The Net Financing Target indicates the amount of money that NS&I - and therefore the Government - is looking to raise from savers.
This huge increase in the Net Financing Target is good news for savers, as it shows that NS&I has a key role to play in helping to pay for the cost of propping up the economy during this crisis.
At the moment, NS&I occupies three out of the five slots in our easy access best buy table – with the Income Bonds account paying a market-leading 1.15% monthly gross.
Hopefully this news means that the rates on offer should remain competitive for the foreseeable future, although as the accounts become marooned higher and higher above the rest of the market, a cut in the rates at some stage cannot be ruled out.
That said, at the time that the planned rate cuts were cancelled earlier in the year, NS&I stated;
"To support savers at this difficult time, we are not going ahead with the variable interest rate reductions that we previously announced. So our Premium Bonds, Direct Saver, Income Bonds and Investment Account will stay at their current rates."
During the First World War, an increased need for the Government to borrow money saw the launch of War Savings Certificates in 1916 and National War Bonds in 1917. The former cost 15s and 6d each and became worth £1 within five years. The latter payed 5% interest.
The amount raised during the First World War was almost £433m (around £30 billion based on 2019 values).
Similarly, the Savings Bank ran a nationwide campaign to help fund the Second World War, including a new issue of National Savings Certificates and the introduction of new Defence Bonds. Deposits into National Savings rose from £509m to £1,982m between 1939 and 1946.
One of the biggest draws of NS&I is the fact that ALL deposits placed with the provider are guaranteed by HM Treasury – but it is now also offering some of the best rates on the market too.
This support for savers is especially important as the latest inflation figures indicate that there is still very little likelihood of a base rate rise on the horizon.
An increase in the price of computer games, computer games consoles and clothing saw inflation, as measured by the Consumer Prices Index (CPI), increase slightly in June 2020 – reaching 0.60%.
CPI had dropped to a four year low of 0.50% in May 2020 – due in the main to the falling cost of fuel prices at the pump - but this slight increase in June still sees inflation far below the Bank of England’s target of 2% and way off its January level of 1.80%.
Jonathan Athow, deputy national statistician for economic statistics at the Office for National Statistics (ONS), said:
"The inflation rate has increased for the first time this year, but remains low by historical standards.

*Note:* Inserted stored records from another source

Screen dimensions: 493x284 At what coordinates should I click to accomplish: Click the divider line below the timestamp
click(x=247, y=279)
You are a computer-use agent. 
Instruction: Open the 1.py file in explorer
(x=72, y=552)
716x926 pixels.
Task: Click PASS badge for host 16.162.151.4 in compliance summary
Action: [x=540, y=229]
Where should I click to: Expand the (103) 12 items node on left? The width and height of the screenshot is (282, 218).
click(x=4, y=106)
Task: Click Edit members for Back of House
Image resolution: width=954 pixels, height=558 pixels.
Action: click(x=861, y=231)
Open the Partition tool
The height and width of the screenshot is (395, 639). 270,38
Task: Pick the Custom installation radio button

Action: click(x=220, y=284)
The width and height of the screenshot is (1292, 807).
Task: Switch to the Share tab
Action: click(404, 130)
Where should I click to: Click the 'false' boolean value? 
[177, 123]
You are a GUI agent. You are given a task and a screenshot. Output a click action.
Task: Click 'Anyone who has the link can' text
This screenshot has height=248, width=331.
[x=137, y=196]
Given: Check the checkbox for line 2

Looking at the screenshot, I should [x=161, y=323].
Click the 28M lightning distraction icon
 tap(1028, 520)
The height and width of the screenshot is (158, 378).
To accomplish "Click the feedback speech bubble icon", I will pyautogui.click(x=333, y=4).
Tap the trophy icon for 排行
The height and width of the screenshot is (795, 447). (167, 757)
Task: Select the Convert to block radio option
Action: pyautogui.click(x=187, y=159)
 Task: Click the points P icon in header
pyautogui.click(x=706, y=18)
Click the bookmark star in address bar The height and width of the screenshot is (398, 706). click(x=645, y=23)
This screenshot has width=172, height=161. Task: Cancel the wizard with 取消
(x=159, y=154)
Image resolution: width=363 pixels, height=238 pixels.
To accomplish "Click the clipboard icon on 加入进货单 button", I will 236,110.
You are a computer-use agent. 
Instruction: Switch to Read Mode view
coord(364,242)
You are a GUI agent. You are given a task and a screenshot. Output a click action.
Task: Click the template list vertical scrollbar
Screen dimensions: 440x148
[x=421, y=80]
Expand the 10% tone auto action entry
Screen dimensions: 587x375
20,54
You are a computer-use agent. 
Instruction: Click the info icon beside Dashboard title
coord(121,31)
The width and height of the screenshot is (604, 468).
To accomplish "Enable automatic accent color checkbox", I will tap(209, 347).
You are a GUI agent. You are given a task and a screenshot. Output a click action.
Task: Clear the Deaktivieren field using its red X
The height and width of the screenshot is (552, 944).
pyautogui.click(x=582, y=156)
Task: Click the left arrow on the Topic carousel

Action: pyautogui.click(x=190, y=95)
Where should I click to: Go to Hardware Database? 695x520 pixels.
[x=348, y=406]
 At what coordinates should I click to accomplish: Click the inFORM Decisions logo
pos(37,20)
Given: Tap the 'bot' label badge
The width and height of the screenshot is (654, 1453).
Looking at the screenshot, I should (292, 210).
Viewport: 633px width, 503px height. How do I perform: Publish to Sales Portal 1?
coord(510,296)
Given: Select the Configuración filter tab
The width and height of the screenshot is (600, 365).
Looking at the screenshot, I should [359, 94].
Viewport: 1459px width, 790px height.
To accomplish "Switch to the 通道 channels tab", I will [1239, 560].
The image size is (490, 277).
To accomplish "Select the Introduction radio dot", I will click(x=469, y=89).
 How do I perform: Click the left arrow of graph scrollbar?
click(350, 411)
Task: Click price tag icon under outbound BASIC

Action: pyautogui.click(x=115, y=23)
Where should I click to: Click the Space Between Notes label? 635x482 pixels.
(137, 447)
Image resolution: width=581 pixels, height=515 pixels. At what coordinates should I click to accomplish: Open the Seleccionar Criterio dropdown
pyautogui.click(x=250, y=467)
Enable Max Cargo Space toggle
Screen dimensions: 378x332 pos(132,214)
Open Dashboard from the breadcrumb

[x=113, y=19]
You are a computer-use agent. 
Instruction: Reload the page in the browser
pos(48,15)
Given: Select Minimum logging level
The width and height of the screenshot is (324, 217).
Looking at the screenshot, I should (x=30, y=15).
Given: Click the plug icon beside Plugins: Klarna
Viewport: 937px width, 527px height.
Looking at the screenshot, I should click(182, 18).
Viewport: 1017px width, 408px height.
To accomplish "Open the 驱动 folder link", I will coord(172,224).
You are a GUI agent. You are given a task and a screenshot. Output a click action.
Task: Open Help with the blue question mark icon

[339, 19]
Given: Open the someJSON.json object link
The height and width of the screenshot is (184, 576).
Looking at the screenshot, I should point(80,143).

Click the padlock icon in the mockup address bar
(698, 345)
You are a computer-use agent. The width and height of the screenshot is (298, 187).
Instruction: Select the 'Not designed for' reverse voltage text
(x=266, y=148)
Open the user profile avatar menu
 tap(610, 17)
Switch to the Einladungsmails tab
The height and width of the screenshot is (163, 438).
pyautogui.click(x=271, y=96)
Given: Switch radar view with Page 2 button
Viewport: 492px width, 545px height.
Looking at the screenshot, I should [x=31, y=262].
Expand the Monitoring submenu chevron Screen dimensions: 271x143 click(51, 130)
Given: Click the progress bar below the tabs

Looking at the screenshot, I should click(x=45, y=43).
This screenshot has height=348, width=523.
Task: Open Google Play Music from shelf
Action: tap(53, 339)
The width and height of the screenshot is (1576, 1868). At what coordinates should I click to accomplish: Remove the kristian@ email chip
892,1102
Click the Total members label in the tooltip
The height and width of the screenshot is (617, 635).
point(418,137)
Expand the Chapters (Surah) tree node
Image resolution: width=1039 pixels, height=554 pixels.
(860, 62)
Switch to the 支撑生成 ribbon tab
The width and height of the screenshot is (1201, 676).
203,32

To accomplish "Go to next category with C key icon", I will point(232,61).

Due to the impact of the coronavirus, clothing prices have not followed the usual seasonal pattern this year, with the normal falls due to the start of the summer sales failing to materialise.
Prices for computer games and consoles have risen, but food prices, particularly vegetables, have fallen.
The ONS added "It is possible that prices have been influenced by the coronavirus (Covid-19) lockdown changing the timing of demand and the availability of some items, particularly consoles".
While a low inflation rate means that savers can find plenty of accounts that are at least keeping pace with inflation, it also means that it’s unlikely the Bank of England will be planning to increase the base rate anytime soon – and therefore we can expect to see record low interest rates for the foreseeable future.
That said, although on the whole rates have continued to fall, there have been a couple of accounts bucking the trend recently. However, as ever, you have to be quick to take advantage.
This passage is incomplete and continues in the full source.